Even though Myles Sanderson was caught and died in police custody on Wednesday, the police investigation is not over.
There are still many unanswered questions about the man accused in the James Smith Cree Nation and Weldon stabbing massacre.
Bruce Pitt-Payne, a former RCMP major crimes investigator, said any information being released from authorities is going to be extremely limited.
“Probably the best bet to find anything out would be from a coroner’s inquest, if there is one,” he said.
But, Pitt-Payne said, the work on the investigation will not stop as police will try to find out if Sanderson received any help to evade police and try to find out the motive behind the stabbings that left 10 people dead.
There could be some other legal action that is taken, he said, even though there won’t be a prosecution.
“There could be civil liability,” he said. “You never know if there’s going to be a lawsuit that’s launched.”
Pitt-Payne said the outcome of Wednesday’s events will take a mental toll on the officers involved.
“I can’t even fathom to think what is going through the minds and the hearts of the members that actually apprehended Myles Sanderson, and to learn that he had died afterward, the poor souls that had to do CPR on him. This is going to have a huge toll on their emotional life as well as mental health,” Pitt-Payne said.

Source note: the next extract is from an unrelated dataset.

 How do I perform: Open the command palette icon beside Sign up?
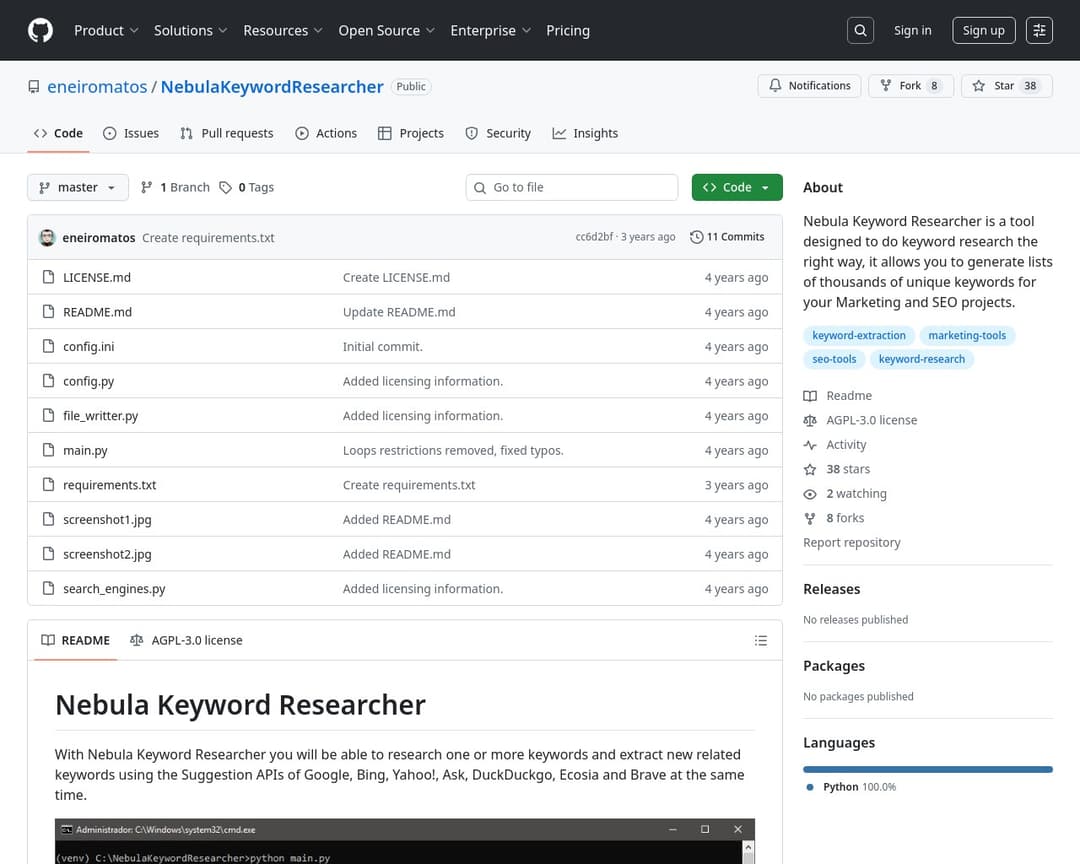[1039, 30]
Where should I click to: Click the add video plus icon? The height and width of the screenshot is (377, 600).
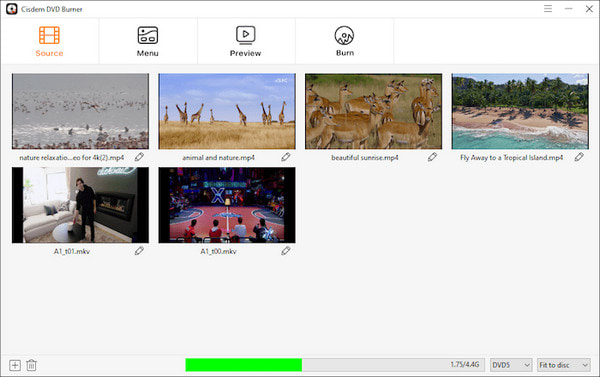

An in-custody death can be a lot to handle, he noted, and it can take days, weeks or even years in some cases for officers to get past those moments.
“As a human being, to have somebody die in front of you, basically it doesn’t matter who they are. It hurts. It would probably be like getting punched in the stomach,” he said.
There could also be some indirect trauma to other members, Pitt-Payne added, as well as people who experienced anything similar to what happened in the past week.
“Doesn’t matter where you are, members will be triggered by this,” said Pitt-Payne, who retired in 2017 on a medical pension following his own battle with PTSD.
“I retired as a person that at least can accept what has happened and who I am, and accept that I’m a changed person from when I joined,” Pitt-Payne said, adding that it took him 15 years to get the help he needed.
He said a lot of what officers saw during this case was something humans should never see outside of a movie screen, and that trauma can have lasting effects on someone’s emotional health and well-being.
Pitt-Payne said officers are just as curious as the public to figure out why these stabbings happened. Everyone wants to understand, he said, which is why they will continue to investigate and search for any clues that could help bring some closure to victims and their families.